» WRITTEN INSTRUCTION
Copy out the records word for word, from the line that contains "is (1086, 1112)." through the line that contains "will pyautogui.click(x=195, y=211).", including both of those lines.

* Begin WORKING DATA *

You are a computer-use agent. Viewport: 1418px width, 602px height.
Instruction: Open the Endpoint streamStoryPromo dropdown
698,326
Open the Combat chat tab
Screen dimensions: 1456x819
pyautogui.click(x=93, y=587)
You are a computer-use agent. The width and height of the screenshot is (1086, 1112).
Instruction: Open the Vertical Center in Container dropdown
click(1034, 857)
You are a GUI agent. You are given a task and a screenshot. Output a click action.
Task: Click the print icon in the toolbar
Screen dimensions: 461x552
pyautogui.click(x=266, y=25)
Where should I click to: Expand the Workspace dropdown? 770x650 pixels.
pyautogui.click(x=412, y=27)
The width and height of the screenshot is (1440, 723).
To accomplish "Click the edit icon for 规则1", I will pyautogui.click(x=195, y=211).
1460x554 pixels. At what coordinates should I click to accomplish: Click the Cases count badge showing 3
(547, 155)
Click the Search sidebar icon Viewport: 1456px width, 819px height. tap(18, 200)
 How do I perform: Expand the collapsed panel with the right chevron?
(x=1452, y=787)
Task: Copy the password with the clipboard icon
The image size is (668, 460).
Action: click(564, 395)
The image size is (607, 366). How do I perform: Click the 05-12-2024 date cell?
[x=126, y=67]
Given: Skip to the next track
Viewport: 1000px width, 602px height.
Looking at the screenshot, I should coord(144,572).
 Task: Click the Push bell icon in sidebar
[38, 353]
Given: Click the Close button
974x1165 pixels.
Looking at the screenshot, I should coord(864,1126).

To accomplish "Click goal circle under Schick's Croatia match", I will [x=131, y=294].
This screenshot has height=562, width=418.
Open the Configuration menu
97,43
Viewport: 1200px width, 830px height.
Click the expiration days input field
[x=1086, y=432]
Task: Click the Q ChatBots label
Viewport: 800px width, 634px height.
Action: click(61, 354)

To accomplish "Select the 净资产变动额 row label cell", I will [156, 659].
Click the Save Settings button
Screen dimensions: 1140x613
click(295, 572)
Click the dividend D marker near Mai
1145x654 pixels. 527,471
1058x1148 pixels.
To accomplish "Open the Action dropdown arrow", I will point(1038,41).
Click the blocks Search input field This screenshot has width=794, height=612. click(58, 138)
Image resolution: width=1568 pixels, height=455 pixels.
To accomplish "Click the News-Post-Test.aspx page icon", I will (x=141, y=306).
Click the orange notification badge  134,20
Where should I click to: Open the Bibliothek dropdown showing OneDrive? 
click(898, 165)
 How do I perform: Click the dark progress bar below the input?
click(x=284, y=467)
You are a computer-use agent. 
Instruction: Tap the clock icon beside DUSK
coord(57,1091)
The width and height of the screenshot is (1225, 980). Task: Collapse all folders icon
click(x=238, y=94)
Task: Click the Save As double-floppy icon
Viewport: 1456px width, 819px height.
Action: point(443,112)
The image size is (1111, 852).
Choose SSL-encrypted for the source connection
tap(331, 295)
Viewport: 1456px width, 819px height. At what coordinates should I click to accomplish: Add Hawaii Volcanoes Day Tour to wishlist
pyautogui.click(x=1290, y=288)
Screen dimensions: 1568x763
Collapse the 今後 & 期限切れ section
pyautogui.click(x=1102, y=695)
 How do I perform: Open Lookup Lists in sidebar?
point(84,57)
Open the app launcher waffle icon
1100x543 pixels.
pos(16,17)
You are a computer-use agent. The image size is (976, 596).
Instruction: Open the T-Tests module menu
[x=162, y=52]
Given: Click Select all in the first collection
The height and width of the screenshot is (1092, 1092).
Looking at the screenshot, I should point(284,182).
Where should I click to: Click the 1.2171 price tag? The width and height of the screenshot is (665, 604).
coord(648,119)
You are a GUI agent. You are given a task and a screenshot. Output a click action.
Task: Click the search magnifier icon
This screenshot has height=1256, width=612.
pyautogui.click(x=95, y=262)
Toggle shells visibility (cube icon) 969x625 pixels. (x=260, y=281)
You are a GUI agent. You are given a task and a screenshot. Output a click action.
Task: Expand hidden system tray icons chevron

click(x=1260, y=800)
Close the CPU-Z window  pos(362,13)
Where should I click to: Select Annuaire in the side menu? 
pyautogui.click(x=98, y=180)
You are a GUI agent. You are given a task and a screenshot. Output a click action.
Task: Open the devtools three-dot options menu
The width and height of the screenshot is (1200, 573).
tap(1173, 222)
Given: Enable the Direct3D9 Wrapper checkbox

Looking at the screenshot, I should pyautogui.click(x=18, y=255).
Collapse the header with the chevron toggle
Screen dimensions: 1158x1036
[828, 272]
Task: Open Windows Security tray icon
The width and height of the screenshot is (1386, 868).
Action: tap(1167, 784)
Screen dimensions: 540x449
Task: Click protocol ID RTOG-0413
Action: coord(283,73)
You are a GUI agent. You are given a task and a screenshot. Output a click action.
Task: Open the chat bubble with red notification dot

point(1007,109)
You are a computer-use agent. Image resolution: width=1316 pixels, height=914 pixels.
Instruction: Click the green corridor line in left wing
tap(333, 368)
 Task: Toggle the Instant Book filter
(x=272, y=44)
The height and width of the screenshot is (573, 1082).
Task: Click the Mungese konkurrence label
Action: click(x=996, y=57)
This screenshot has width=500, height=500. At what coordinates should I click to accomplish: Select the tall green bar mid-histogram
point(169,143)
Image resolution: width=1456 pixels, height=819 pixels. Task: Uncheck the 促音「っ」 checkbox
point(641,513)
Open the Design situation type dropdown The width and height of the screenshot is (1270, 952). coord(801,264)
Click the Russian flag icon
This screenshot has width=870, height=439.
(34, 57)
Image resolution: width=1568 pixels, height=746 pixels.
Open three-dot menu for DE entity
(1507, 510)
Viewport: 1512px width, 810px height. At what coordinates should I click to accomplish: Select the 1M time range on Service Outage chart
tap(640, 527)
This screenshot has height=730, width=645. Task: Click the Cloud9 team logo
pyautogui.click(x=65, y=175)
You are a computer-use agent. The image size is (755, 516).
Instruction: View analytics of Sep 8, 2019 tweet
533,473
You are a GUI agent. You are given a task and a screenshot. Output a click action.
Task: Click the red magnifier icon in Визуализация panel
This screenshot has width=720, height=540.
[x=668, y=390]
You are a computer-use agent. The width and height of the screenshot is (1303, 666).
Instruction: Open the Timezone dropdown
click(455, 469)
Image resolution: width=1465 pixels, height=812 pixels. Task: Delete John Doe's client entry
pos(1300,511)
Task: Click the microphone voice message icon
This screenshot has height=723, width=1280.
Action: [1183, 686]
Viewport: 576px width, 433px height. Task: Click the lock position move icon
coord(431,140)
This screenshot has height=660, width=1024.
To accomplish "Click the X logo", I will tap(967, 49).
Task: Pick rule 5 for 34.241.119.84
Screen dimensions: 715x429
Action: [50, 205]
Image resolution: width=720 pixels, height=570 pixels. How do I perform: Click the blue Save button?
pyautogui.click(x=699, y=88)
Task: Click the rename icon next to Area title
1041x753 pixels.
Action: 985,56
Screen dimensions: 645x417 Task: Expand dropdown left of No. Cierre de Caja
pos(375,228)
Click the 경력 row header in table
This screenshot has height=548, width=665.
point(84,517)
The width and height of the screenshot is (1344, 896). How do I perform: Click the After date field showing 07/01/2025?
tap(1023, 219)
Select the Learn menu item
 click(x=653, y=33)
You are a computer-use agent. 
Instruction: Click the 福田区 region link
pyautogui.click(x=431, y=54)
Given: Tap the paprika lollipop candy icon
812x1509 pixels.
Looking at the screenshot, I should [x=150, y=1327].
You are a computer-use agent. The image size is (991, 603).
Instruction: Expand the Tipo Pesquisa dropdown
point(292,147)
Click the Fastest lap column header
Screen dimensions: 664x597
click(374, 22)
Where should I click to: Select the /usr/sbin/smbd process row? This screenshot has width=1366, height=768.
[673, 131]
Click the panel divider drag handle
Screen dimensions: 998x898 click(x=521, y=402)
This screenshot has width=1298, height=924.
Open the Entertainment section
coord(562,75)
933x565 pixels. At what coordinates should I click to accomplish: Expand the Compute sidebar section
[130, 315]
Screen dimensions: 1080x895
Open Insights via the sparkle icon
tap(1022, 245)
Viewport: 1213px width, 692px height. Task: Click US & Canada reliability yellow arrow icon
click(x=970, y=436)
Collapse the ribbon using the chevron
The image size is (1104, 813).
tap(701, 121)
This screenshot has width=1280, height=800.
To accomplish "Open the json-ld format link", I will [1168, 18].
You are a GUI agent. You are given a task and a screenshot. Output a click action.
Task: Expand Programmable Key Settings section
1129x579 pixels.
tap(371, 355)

* End WORKING DATA *

» FINISHED EXERCISE
You are a computer-use agent. The width and height of the screenshot is (1086, 1112).
Instruction: Open the Vertical Center in Container dropdown
click(1034, 857)
You are a GUI agent. You are given a task and a screenshot. Output a click action.
Task: Click the print icon in the toolbar
Screen dimensions: 461x552
pyautogui.click(x=266, y=25)
Where should I click to: Expand the Workspace dropdown? 770x650 pixels.
pyautogui.click(x=412, y=27)
The width and height of the screenshot is (1440, 723).
To accomplish "Click the edit icon for 规则1", I will pyautogui.click(x=195, y=211).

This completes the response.